Just so you know, I'm not linking to the women who have put out this ridiculous argument. Does that sound dishonest to you? Frankly, I'd rather not give them the traffic.

Thursday, July 10, 2008

Slacker Moms Unite!

I've been participating in Works for me Wednesday via Rocks in my Dryer, and I've also been looking around for other blog carnivals to be in. Sort of hard, since this blog doesn't fall firmly into one particular category. Yes it's mostly a mommy blog, but I can't help snark about politics now and then, and I like to write about other random things when the mood strikes me.

The carnival I can't find, but one I'd love to join, is The Carnival of Slacker Moms. We could share pictures of unfolded laundry, tips on how to not let anyone guess it's been 4 days since you bathed the children, and lessons on how to teach your children to work the TiVo by themselves.

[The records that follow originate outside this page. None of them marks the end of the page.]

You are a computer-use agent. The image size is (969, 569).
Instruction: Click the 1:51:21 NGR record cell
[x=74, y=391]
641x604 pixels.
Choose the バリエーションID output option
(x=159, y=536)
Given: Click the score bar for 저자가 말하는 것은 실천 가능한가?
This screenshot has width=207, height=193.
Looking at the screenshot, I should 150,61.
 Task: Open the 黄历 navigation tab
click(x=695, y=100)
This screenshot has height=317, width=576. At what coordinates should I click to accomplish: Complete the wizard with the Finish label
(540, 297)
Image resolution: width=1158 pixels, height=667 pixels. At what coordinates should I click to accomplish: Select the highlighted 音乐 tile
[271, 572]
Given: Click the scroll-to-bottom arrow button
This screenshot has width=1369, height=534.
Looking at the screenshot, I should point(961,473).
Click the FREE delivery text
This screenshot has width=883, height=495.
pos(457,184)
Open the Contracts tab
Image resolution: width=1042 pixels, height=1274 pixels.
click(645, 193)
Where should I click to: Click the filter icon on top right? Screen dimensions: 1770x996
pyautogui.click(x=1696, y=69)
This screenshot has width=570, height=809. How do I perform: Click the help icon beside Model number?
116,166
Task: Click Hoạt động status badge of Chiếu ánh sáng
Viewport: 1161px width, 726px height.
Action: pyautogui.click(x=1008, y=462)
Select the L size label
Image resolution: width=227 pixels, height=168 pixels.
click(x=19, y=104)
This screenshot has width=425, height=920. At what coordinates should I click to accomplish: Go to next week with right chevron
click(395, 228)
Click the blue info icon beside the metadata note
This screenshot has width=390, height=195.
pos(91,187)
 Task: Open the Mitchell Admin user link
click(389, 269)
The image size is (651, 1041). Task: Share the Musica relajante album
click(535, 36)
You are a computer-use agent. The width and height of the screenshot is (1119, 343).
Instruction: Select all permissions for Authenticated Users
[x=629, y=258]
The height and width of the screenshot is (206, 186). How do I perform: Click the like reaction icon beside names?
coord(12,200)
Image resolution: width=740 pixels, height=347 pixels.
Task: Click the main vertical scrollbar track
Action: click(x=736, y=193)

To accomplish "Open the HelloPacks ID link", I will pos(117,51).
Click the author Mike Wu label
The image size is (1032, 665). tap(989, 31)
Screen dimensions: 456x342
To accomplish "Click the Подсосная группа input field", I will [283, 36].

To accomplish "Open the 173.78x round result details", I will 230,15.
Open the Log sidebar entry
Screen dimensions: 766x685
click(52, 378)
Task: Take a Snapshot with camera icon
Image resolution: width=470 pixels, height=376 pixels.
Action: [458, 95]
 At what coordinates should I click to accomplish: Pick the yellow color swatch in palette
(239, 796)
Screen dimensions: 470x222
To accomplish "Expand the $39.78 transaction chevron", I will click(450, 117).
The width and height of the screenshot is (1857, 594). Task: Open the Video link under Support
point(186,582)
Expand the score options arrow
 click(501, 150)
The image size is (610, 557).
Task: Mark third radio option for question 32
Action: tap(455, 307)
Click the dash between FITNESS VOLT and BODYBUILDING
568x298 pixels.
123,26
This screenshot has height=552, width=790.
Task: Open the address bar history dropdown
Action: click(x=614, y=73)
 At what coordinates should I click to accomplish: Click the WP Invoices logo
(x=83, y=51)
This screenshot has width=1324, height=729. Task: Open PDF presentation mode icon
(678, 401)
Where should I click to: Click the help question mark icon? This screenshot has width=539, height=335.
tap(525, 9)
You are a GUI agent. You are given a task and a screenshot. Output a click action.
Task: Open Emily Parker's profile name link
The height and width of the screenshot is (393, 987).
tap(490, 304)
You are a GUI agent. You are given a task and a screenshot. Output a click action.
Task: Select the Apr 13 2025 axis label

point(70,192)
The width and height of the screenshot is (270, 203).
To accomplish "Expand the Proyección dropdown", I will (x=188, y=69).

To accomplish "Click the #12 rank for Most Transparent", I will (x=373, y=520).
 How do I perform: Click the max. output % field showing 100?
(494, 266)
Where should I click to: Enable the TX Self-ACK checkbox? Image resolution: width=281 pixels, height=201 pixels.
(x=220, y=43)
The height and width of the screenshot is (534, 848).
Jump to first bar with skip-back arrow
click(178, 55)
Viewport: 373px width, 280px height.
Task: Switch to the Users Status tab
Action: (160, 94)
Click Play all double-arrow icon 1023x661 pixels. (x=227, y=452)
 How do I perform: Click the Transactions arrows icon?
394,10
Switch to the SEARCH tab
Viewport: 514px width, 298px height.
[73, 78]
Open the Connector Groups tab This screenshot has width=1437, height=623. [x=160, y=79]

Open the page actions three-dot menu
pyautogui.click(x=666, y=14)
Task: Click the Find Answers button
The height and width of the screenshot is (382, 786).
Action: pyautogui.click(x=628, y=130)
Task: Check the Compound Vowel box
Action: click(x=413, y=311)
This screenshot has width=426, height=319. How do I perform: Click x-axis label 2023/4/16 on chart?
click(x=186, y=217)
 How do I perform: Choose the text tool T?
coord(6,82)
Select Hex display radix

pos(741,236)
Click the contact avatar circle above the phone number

The one problem? We'd never get around to it.

Tuesday, May 27, 2008

Juno


I loved this movie. But I don't think I was supposed to bawl so hysterically at the end, I really don't. It was beautiful and sad and I absolutely loved it. A very gentle movie. Maybe it's because I was adopted, or because I want a third child pretty badly and it's doubtful that's going to happen - I don't know. But I cried snuffly ugly tears at the end - the red-faced, blow-your-nose kind of tears.

I'm still glad I watched it.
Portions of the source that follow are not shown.